Colorado oil delegation fight continues by simply changing one comma in a statute to allegedly "rectify" a mistake, property rights have given rise to a serious debate in Colorado. How much delegation is there to be given to oil and gas companies? Clearly, the delegation was not there before. Despite the initial support for the expansion of eminent domain, oil and gas companies may now see the kick back by the community.
In the House, Senate Bill 13-191 picked up another sponsor this month: Rep. Jerry Sonnenberg (R-Sterling). Sterling and co-sponsor Rep. Angela Williams (D-Denver) told the transportation committee that the bill was just a technical correction to a long-ago statute, and would put back into law common practice of allowing oil pipeline companies the rights of eminent domain.

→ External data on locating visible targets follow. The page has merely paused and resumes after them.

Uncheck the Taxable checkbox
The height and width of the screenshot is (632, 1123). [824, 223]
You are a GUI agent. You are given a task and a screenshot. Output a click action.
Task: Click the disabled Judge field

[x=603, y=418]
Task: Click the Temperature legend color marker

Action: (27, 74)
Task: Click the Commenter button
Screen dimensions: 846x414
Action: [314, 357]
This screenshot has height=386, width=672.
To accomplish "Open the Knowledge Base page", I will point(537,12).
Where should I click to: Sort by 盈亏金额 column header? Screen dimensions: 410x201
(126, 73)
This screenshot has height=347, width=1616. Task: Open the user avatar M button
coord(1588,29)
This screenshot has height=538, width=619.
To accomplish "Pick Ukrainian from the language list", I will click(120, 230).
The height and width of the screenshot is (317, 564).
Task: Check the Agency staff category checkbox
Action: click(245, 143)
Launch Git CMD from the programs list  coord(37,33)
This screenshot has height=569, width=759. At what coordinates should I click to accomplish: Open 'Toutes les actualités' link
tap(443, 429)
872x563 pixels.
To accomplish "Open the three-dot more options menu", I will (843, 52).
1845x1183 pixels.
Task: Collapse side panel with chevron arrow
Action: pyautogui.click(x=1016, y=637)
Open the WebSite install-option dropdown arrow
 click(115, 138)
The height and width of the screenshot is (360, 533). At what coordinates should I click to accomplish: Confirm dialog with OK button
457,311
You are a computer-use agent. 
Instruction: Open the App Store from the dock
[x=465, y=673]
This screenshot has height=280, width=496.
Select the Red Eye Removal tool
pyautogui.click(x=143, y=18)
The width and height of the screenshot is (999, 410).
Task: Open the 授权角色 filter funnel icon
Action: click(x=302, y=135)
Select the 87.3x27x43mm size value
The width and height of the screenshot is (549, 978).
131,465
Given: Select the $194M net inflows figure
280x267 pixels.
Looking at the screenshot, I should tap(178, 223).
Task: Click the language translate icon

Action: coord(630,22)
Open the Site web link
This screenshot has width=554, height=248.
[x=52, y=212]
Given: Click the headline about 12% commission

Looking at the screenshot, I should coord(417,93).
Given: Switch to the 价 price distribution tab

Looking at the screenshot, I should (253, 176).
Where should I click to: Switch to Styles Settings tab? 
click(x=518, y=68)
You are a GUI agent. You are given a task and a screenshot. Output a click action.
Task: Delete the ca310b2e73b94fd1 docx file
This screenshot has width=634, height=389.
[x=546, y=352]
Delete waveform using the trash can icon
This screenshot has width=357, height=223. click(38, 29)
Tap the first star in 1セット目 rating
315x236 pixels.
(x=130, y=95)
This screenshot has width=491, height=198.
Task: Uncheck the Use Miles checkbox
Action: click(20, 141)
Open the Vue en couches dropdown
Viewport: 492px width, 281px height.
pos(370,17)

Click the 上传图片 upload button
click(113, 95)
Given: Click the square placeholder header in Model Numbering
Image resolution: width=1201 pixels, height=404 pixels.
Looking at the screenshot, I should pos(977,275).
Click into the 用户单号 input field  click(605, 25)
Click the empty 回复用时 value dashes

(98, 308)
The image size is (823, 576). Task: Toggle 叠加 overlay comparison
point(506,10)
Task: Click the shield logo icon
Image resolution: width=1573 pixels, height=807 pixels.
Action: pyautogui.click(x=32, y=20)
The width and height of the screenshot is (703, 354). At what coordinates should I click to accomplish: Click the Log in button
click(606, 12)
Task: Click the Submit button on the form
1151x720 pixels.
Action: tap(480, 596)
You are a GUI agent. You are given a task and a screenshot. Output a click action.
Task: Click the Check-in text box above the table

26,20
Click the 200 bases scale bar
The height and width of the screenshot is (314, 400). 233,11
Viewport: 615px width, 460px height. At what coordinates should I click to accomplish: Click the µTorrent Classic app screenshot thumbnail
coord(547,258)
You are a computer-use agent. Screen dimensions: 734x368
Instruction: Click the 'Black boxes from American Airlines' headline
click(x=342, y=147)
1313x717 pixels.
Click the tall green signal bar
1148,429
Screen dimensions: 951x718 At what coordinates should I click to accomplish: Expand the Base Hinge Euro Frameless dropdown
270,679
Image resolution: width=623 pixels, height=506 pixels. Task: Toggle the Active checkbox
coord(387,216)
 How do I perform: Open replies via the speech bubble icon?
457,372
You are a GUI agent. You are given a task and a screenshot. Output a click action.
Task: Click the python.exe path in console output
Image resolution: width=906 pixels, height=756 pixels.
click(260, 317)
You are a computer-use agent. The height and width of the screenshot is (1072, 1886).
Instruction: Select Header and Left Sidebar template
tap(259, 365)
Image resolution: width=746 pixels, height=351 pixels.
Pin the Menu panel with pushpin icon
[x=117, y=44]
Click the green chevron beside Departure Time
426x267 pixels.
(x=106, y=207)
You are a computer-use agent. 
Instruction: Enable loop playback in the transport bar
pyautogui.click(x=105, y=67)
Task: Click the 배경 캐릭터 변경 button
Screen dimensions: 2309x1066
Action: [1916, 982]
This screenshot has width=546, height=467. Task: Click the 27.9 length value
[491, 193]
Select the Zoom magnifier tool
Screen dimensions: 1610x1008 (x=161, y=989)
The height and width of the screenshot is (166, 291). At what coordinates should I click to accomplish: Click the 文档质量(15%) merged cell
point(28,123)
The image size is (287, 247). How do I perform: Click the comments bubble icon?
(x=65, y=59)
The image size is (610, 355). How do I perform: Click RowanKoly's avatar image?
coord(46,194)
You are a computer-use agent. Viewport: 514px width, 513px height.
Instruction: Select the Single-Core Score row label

The bill has continued to pick up opposition during its three-month long trip through the General Assembly. The first was from the plaintiffs in a Colorado Supreme Court decision that SB 191 was designed to overturn. Then it was representatives of irrigation ditch companies in northeastern Colorado that feared the oil companies would run roughshod over their ability to decide when and where ditch crossings would take place. Thursday, major opposition surfaced from Colorado Counties, Inc. (CCI), which represents the state’s county commissioners. According to Weld County Commissioner Barbara Kirkmeyer, who testified on their behalf, the bill would grant oil companies eminent domain rights, and "that’s what we’re afraid of."